I have to admire Pratchett for his continuous innovation in the Discworld series. After more than 30 books and two decades of writing, he still had the imagination to construct new novel sequences with new groups of characters. I guess he had to keep things interesting for himself. In this last patch of Discworld novels he started the young adult sequence featuring Tiffany Aching, and three books about a slippy con man with the glorious name of Moist von Lipwig. Going Postal (2004) is his introduction. Because these are new characters, readers new to Pratchett can start right here.
Just when Moist von Lipwig is about to be hanged for his fraudulent practices, the Patrician intervenes and makes Moist an offer he cannot refuse: become head postmaster at the defunct Ankh-Morpork post office and breathe new life into it. A clay golem by the name of Mr. Pump accompanies him as his parole officer. What he finds at the post office building is mountains of letters covered in protective layers of pigeon guano, an elderly Junior Postman named Tolliver Groat and hints of old secrets.
Moist, as a professional swindler but deep at heart a decent guy, recognises that half of the work is making people believe that the post office is back in business again, and making people believe things is what he is good at. The story has some similarities to The Truth (2000) a few years earlier in which a Mr de Worde invents the printing press. That story might as well have starred Moist but Pratchett hadn’t invented him yet. Moist is more interesting than De Worde; having a lovable bastard quality to him and an enterprising energy.

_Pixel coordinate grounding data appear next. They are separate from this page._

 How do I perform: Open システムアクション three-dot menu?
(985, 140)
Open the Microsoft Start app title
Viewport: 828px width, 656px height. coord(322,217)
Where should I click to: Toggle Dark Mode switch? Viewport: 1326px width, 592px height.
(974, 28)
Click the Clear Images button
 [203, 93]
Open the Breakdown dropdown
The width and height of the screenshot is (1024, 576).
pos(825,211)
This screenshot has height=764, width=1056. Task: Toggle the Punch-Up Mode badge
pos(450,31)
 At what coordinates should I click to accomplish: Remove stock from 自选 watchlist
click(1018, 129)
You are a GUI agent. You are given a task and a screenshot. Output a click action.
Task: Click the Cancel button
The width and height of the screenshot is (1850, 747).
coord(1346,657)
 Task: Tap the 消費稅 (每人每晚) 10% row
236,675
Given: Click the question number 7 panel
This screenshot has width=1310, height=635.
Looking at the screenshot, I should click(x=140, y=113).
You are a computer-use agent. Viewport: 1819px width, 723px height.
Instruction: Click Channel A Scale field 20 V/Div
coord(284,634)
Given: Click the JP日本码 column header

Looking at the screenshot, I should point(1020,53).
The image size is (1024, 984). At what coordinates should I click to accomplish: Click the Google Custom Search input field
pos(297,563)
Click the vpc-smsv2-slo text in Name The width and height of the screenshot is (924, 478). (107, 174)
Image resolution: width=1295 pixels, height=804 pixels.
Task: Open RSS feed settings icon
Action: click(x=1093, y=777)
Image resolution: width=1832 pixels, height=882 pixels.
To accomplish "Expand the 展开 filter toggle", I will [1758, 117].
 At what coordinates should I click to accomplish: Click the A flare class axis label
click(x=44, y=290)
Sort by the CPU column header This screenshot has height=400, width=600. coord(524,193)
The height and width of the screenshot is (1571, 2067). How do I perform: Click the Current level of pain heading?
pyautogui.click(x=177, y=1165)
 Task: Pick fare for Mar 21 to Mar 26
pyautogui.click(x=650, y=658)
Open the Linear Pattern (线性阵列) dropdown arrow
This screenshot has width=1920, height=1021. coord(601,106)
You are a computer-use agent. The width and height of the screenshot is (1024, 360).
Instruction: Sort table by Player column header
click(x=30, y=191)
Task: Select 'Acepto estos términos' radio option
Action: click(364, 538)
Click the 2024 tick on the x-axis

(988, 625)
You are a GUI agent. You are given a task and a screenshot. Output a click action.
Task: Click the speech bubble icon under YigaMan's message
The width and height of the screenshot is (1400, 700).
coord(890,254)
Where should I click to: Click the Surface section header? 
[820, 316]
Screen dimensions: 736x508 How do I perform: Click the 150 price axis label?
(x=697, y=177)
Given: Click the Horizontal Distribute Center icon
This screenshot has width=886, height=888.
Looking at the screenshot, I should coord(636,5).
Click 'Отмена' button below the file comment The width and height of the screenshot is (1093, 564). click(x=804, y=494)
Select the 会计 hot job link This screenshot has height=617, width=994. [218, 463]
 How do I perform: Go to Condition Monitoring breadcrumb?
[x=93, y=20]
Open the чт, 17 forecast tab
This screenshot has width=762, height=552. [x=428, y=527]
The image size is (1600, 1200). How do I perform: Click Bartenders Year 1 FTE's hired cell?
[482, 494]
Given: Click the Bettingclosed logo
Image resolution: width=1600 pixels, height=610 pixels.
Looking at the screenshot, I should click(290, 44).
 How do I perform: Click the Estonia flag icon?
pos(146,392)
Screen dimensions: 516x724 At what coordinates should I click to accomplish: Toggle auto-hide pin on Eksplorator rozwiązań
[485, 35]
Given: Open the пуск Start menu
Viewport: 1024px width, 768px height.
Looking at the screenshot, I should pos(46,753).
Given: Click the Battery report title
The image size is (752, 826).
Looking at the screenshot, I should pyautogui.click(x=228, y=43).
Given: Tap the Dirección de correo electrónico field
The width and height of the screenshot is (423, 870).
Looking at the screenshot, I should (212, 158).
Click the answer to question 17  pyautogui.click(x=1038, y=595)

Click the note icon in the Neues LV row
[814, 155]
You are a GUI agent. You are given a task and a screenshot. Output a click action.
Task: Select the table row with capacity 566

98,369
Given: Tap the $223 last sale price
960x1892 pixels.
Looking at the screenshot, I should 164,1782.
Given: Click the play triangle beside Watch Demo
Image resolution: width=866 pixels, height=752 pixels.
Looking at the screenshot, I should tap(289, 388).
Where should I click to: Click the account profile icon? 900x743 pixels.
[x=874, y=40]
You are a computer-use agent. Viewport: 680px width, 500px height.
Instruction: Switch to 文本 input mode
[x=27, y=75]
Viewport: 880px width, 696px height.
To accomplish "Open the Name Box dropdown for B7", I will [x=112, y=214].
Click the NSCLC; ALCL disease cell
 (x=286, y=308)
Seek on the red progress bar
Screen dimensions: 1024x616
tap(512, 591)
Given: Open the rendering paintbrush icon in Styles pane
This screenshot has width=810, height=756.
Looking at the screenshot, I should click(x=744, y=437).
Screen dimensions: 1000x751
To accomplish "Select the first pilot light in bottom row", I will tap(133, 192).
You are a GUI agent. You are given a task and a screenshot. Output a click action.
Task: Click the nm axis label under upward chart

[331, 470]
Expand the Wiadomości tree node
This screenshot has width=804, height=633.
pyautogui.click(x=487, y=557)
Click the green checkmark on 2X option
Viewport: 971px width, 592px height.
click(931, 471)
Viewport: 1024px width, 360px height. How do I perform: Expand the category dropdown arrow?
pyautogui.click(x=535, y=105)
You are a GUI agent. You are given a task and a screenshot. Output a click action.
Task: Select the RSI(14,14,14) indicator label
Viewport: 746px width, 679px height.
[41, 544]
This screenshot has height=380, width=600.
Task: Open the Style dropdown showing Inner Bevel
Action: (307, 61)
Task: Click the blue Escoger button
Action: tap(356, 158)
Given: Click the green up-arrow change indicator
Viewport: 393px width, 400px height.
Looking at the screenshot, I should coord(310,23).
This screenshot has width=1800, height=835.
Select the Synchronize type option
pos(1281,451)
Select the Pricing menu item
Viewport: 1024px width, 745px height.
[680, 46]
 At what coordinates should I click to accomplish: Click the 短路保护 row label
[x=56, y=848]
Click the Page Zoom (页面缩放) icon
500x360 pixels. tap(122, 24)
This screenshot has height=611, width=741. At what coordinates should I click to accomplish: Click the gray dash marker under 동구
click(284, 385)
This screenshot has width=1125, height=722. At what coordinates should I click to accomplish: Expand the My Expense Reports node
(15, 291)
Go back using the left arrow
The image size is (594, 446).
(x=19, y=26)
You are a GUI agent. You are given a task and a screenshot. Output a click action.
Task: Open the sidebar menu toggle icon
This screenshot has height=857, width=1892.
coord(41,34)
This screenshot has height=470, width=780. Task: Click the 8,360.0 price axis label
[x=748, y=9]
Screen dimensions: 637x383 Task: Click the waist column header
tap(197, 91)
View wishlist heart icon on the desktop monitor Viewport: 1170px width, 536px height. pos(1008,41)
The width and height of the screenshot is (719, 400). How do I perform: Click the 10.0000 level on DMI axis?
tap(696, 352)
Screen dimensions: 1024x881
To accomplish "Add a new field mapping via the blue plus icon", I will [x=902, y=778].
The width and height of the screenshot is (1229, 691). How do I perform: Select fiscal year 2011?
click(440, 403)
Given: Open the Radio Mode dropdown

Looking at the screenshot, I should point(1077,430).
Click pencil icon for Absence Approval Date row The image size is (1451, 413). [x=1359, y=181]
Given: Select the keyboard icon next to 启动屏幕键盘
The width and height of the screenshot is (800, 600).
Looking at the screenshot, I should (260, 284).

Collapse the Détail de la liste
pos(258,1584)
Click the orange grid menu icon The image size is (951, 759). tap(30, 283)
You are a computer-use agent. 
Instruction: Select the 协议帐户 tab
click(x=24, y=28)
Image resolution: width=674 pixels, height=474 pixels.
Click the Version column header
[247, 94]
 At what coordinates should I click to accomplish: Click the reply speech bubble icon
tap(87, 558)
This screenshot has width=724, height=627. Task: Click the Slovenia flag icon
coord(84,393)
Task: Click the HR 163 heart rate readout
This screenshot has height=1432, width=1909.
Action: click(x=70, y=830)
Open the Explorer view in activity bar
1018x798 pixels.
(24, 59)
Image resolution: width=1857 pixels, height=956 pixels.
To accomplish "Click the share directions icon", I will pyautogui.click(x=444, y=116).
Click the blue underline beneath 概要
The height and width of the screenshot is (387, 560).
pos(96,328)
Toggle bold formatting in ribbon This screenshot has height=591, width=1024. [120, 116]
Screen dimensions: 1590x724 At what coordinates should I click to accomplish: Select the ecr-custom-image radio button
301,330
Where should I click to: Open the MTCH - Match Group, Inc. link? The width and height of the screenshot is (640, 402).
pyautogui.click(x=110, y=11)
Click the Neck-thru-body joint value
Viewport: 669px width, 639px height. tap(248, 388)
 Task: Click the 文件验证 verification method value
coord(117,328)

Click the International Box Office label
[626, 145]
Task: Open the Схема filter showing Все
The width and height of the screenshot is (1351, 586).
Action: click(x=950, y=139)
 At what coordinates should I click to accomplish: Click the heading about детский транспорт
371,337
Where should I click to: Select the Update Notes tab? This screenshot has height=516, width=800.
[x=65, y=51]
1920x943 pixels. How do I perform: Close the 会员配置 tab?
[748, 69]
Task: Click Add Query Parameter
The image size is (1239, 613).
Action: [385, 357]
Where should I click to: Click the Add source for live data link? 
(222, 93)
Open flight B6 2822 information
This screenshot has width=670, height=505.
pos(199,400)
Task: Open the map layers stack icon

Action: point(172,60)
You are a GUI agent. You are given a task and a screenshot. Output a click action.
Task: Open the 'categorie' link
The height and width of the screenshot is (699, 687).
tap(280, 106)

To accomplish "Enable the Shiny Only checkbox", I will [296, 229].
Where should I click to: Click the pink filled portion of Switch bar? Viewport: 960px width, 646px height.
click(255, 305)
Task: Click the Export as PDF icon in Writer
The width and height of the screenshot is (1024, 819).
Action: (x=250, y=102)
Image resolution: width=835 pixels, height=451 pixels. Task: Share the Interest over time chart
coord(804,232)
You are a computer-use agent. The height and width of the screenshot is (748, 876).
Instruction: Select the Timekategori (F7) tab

Going Postal is quite a lighthearted novel compared to the previous (adult) Discworld novels of Monstrous Regiment (sexism, war) and Night Watch (class struggle, revolution, violence). Pratchett no longer sounds so biting and angry as he did in those books. He has a lot of fun with Moist and the little cult-like band of postmen Moist finds himself in. The old Groat is like a crusty old mariner and the young Stanley is an obsessed pin collector, and with Stanley, Pratchett lovingly ridicules the mindset of obsessive collectors.
All in all it’s a cute little story. I can’t remember any other book about a swindler trying to make a post office work, except perhaps some escapades of Locke Lamora in Scott Lynch’s series that have the same kind of roguish enterprising quality. Pratchett is a master storyteller, letting the story unfold in a smooth, entertaining way, albeit a bit on the slow side. Also recommended for fans of the golems and of Vetinari.
As an aside: this might be the last Pratchett book for me. That may sound strange after the positive review I just gave, but I’ve always been ambivalent about his books. The series as a whole is unquestionably brilliant, but I always have great trouble pushing through the books, even though I think they are clever and I admire Pratchett’s wit. There is something about the comedy and the silliness that makes my mind go: “this story is not important and neither is the world nor the characters”. I’m reading it for the wordplay and the penmanship, mostly, but never feel invested. I’m always feeling the lack of some forward momentum, and after finishing them they disappear completely from my mind until years later when I suddenly remember that the series exists. For now I have removed it from my TBR list but who knows, a few years down the road I might feel a sudden urge to pick up the next one.
The 2010 Going Postal TV mini-series
Produced by the British television channel Sky, this life-action two-parter is quite good. It follows the book closely; individual scenes and lines are taken directly from Pratchett’s work, but at a slightly higher pace. Charles Dance is cast perfectly as Lord Vetinari and Claire Foy as Adora Dearheart. The guy who plays Moist, Richard Coyle, I wasn’t familiar with, but he has a long career in television and does the job well.
And with great relief I can say that the clacks system is interpreted very well and the golems don’t look ridiculous (or only a little bit). In some ways they tried to improve on the book by making Moist’s personal growth clearer and his wooing of Adora has a lot more drama to it. These additions are in some parts inferior to what Pratchett came up with, but it gives Adora and actress Claire Foy a much more active role in the story and there’s nothing wrong with that. The additions are only visible if you are familiar with the book chapter by chapter, line by line (here it helps that I’ve just read the book). The series is perfect for a dreary Sunday afternoon.